### WHAT YOU HAVE TO DO
Give back each line of the listing precisely as written.
DATASET CONTENT Start Marker
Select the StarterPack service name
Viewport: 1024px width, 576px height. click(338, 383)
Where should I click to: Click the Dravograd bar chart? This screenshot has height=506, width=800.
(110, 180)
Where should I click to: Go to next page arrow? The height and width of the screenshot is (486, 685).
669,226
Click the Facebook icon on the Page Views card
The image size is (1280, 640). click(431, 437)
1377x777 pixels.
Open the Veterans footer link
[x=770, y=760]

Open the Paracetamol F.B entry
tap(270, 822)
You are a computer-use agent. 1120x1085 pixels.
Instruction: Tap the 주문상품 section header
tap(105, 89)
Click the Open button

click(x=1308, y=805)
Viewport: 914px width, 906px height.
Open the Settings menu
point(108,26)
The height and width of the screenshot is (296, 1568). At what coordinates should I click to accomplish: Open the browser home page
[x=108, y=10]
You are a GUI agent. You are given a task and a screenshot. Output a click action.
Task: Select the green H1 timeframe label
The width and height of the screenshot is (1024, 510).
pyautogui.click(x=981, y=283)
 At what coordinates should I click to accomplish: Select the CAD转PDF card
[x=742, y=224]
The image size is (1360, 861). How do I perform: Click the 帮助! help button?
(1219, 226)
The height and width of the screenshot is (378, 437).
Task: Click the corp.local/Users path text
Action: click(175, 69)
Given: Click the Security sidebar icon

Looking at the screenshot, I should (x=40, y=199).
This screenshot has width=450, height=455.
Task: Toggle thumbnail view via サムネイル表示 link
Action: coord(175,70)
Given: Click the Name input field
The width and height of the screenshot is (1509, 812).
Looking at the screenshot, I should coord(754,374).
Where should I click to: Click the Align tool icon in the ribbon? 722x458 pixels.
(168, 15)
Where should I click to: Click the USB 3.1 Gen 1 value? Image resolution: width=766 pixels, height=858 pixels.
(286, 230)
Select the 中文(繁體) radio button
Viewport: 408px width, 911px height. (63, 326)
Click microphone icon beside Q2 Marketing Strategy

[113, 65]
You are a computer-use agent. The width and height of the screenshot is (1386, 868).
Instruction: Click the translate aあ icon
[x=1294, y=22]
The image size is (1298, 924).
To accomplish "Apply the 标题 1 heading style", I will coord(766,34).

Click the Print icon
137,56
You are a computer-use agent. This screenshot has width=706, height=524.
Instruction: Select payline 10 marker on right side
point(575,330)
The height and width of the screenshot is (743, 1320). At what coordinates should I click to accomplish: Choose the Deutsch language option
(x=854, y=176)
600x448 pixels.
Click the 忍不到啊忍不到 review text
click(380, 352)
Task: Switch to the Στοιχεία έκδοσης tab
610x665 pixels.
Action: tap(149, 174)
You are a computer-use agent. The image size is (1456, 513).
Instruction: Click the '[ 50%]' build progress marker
DATASET CONTENT End Marker
### SOLUTION FOR THIS PROBLEM
Select the StarterPack service name
Viewport: 1024px width, 576px height. click(338, 383)
Where should I click to: Click the Dravograd bar chart? This screenshot has height=506, width=800.
(110, 180)
Where should I click to: Go to next page arrow? The height and width of the screenshot is (486, 685).
669,226
Click the Facebook icon on the Page Views card
The image size is (1280, 640). click(431, 437)
1377x777 pixels.
Open the Veterans footer link
[x=770, y=760]

Open the Paracetamol F.B entry
tap(270, 822)
You are a computer-use agent. 1120x1085 pixels.
Instruction: Tap the 주문상품 section header
tap(105, 89)
Click the Open button

click(x=1308, y=805)
Viewport: 914px width, 906px height.
Open the Settings menu
point(108,26)
The height and width of the screenshot is (296, 1568). At what coordinates should I click to accomplish: Open the browser home page
[x=108, y=10]
You are a GUI agent. You are given a task and a screenshot. Output a click action.
Task: Select the green H1 timeframe label
The width and height of the screenshot is (1024, 510).
pyautogui.click(x=981, y=283)
 At what coordinates should I click to accomplish: Select the CAD转PDF card
[x=742, y=224]
The image size is (1360, 861). How do I perform: Click the 帮助! help button?
(1219, 226)
The height and width of the screenshot is (378, 437).
Task: Click the corp.local/Users path text
Action: click(175, 69)
Given: Click the Security sidebar icon

Looking at the screenshot, I should (x=40, y=199).
This screenshot has width=450, height=455.
Task: Toggle thumbnail view via サムネイル表示 link
Action: coord(175,70)
Given: Click the Name input field
The width and height of the screenshot is (1509, 812).
Looking at the screenshot, I should coord(754,374).
Where should I click to: Click the Align tool icon in the ribbon? 722x458 pixels.
(168, 15)
Where should I click to: Click the USB 3.1 Gen 1 value? Image resolution: width=766 pixels, height=858 pixels.
(286, 230)
Select the 中文(繁體) radio button
Viewport: 408px width, 911px height. (63, 326)
Click microphone icon beside Q2 Marketing Strategy

[113, 65]
You are a computer-use agent. The width and height of the screenshot is (1386, 868).
Instruction: Click the translate aあ icon
[x=1294, y=22]
The image size is (1298, 924).
To accomplish "Apply the 标题 1 heading style", I will coord(766,34).

Click the Print icon
137,56
You are a computer-use agent. This screenshot has width=706, height=524.
Instruction: Select payline 10 marker on right side
point(575,330)
The height and width of the screenshot is (743, 1320). At what coordinates should I click to accomplish: Choose the Deutsch language option
(x=854, y=176)
600x448 pixels.
Click the 忍不到啊忍不到 review text
click(380, 352)
Task: Switch to the Στοιχεία έκδοσης tab
610x665 pixels.
Action: tap(149, 174)
You are a computer-use agent. The image size is (1456, 513).
Instruction: Click the '[ 50%]' build progress marker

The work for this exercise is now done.